ClassA::ClassA(ClassA &ra) : _ptr(0) //take non-const reference as parameter
{
    std::swap(_ptr, a._ptr);
}

Is my implementation ok? Or any other way can help accomplish the job?

Answer 1

To answer your titular question: Yes, any constructor for a class T that has one mandatory argument of type T & or T const & (it may also have further, defaulted arguments) is a copy constructor. In C++11, there's also a move constructor which requires one argument of type T &&.

Having a non-constant copy constructor that actually mutates the argument gives your class very unusual semantics (usually "transfer semantics") and should be extensively documented; it also prevents you from copying something constant (obviously). The old std::auto_ptr<T> does exactly that.

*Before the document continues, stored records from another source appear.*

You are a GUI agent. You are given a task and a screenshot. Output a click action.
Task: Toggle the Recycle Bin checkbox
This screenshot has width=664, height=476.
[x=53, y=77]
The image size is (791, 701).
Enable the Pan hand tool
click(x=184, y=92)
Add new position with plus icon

If at all possible, the new C++11-style mutable rvalue references and move constructors provide a far better solution for the problem of "moving" resources around when they're no longer needed in the original object. This is because an rvalue reference is a reference to a mutable object, but it can only bind to "safe" expressions such as temporaries or things that you have explicitly cast (via std::move) and thus marked as disposable.

Answer 2

C++11 introduced move constructors for this exact purpose:

ClassA::ClassA(ClassA&& ra)
: _ptr(ra._ptr)
{
    ra._ptr = nullptr;
}

Alternatively you can declare _ptr to be a shared pointer:

std::shared_ptr<char[]> _ptr;

and then default denerated copy constructor will do just fine.

Answer 3

You should not copy the pointer, you should copy the context that the pointer is pointing to. You should also initialize the class by telling it how many elements you want, instead of allocating it by accessing a public pointer.

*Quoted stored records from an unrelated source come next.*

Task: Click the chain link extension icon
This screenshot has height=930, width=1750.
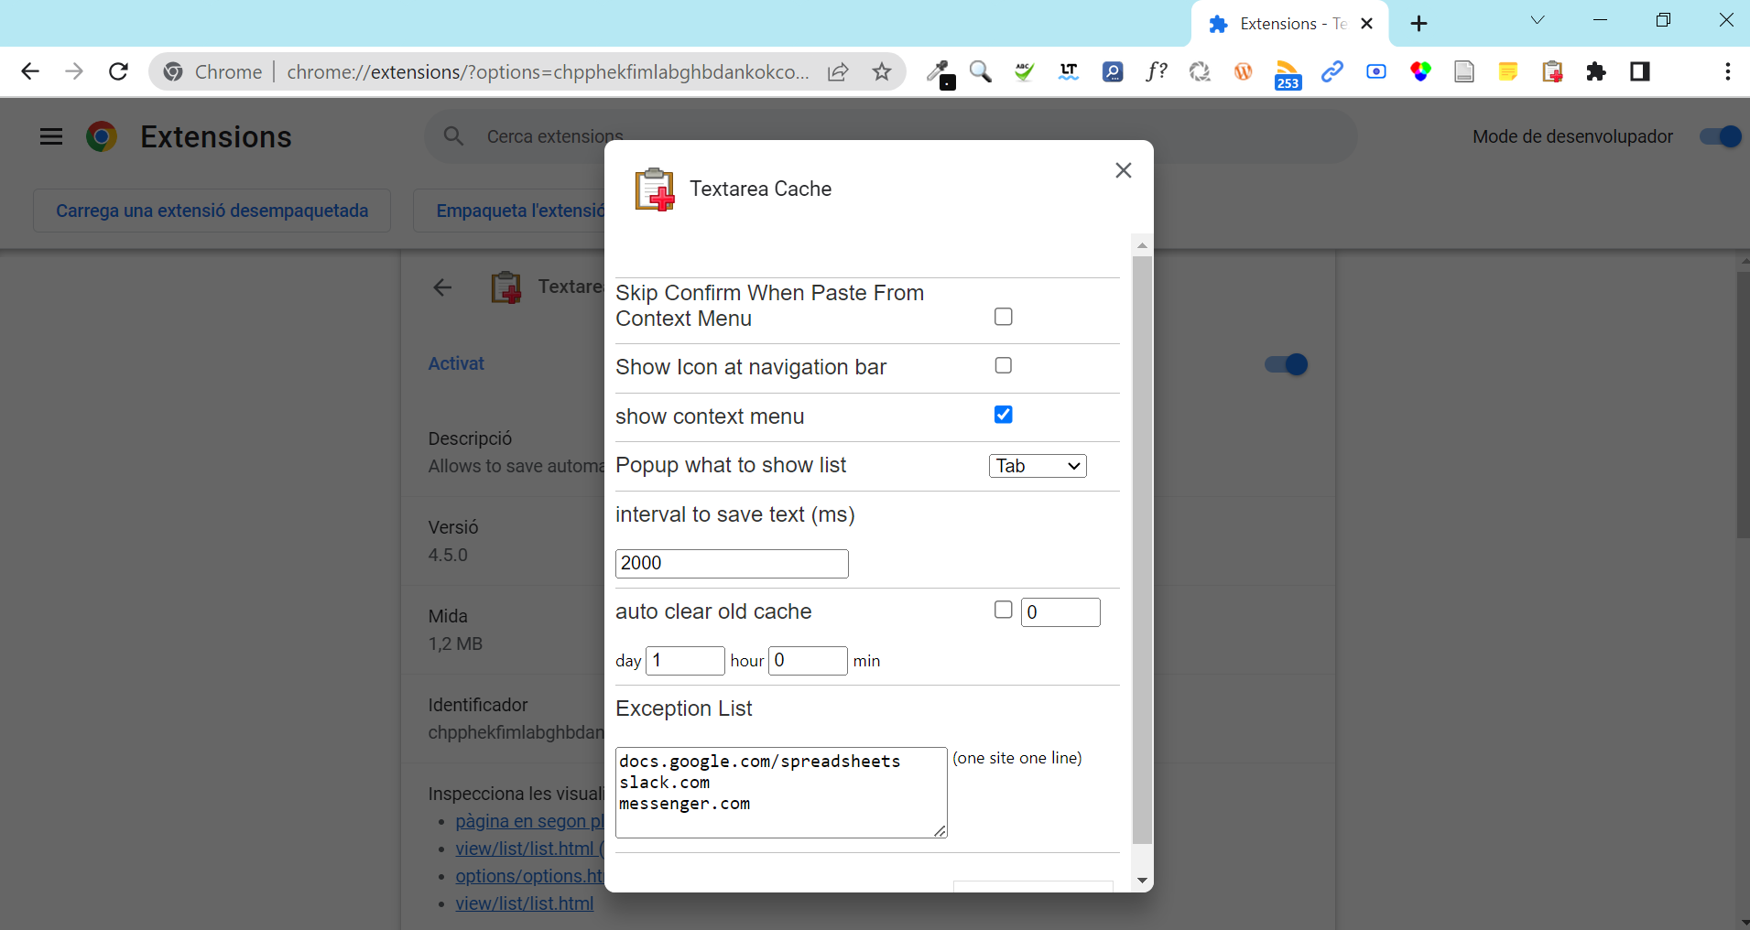Action: pos(1332,71)
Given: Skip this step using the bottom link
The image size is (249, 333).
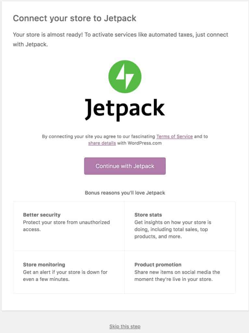Looking at the screenshot, I should pyautogui.click(x=125, y=326).
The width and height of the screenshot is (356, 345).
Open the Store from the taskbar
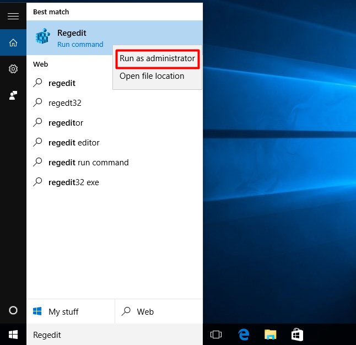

Since you want to copy the object, not move it, you should allocate resources in the new object when copying.

class A {

        int* p_;
        int size_;
public:

        A(int size) 
        : p_(new int[size]()), 
        size_(size) {
        }

        A(const A &a) 
        : p_(new int[a.size_]),
         size_(a.size_) {               
                std::copy(a.p_, a.p_ + a.size_, p_);
        }

        ...

};


int main () {
        A a(10);
        vec.push_back(a);
}

However, if you know that the object you will copy isn't used after it's copied, you could move it's resources instead.

Answer 4

The problem with your implementation is that you will not be able to pass temporary objects as arguments for this copy-ctor (temporaries are always const). Like already mentioned the best solution would be to move to c++11 and use move semantics. If it is not possible shared_array can be an alternative.

Answer 5

Additional comment:

Avoid these kind of problems creating the object with new and storing pointers to the object in the vector.